One of the programs that resulted from the studies those grants supported is one called Hip Hop To Health. This is that program’s sixth, and possibly final, year, unless further funding is allocated. As it certainly should be.

Hip Hop to Health is described as “an evidence-based healthy eating and exercise curriculum developed for children ages 3-7 years.” It’s clever, it’s catchy, and it works: The project’s web site notes that, “results of a comprehensive randomized evaluation study showed that children who received the Hip Hop to Health (HH2H) Jr. curriculum showed smaller increases in their body mass index at both a 1-year and 2-year follow-ups than children who received a general health curriculum. Thus HH2H was successful in taking these children off the trajectory to overweight and obesity.”

So if it happens, as it’s been reported, that the government “spent $3.5 million on anti-obesity hip hop songs,” you can assume from the results that was money well spent. (Your tax dollars truly at work!)

HH2H was developed by Dr. Melinda Stolley, who has spent much of her career creating health behavior programs for children and adults. Now an associate director at the Medical College of Wisconsin’s Cancer Center, she earned a BS in education at Northwestern University, did a stint as a kindergarten teacher, then returned to Northwestern to complete an MA in counseling psychology and a PhD in clinical psychology.

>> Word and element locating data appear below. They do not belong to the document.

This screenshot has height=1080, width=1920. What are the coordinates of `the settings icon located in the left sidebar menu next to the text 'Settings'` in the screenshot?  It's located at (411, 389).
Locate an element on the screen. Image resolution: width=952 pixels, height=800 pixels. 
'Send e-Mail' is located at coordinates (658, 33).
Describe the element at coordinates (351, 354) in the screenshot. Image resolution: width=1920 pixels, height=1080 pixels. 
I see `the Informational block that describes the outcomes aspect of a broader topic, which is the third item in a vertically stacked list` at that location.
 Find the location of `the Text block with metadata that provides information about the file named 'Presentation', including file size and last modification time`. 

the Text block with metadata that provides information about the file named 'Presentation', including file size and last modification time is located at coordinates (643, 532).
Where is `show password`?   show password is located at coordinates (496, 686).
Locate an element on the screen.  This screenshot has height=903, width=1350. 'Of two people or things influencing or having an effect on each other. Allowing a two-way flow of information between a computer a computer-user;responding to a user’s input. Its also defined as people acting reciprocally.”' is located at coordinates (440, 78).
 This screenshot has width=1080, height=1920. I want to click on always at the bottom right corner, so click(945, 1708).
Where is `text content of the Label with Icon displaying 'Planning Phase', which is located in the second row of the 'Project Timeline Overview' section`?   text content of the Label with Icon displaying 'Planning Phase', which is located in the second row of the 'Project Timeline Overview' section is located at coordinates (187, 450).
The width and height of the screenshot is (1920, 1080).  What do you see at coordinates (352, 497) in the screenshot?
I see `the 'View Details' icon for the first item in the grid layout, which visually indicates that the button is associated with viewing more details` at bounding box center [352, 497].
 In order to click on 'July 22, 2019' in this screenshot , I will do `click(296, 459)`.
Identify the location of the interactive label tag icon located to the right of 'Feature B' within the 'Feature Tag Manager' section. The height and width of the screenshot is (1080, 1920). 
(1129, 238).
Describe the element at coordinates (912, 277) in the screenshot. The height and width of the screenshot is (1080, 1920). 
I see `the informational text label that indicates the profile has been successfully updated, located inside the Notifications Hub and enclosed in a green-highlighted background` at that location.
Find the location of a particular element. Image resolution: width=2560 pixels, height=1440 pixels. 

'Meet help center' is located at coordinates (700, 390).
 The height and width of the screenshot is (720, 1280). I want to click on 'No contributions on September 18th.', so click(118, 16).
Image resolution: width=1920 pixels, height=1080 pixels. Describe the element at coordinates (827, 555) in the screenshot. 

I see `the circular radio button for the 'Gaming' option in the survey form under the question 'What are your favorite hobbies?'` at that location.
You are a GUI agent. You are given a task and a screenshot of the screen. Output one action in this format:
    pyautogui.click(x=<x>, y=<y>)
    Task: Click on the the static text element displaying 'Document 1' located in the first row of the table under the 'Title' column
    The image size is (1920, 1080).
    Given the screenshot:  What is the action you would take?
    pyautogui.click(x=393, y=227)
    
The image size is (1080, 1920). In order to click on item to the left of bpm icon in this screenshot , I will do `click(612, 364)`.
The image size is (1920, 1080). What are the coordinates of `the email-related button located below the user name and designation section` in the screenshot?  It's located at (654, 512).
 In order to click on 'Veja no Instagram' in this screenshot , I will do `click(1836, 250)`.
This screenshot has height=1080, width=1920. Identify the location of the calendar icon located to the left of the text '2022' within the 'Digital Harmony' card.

During the development phase, the HH2H program received feedback from early elementary teachers, parents and school administrators. Its effectiveness was evaluated through a study led by Dr. Marian Fitzgibbon, a professor at the University of Illinois.

She also has a PhD in clinical psychology and is an expert in the area of childhood obesity. She served on the Institute of Medicine Committee that developed the strategic plan for addressing childhood obesity in the U.S.  She and Dr. Stolley have been colleagues for many years, the project’s web site says.

The program’s simple-to-execute makeup belies its depth and scope. In addition to hip hop songs, a genre chosen because children readily take to it and have fun with the songs, the program employs a spectrum of teaching exercises and an assortment of physical exercises. HH2H can be ‘worked’ in a classroom setting, childcare centers, parks, at afterschool programs and in homes.

With luck, for children who are potentially obese adults, HH2H will be refunded, and many lives as well as millions of dollars will be saved in decades to come.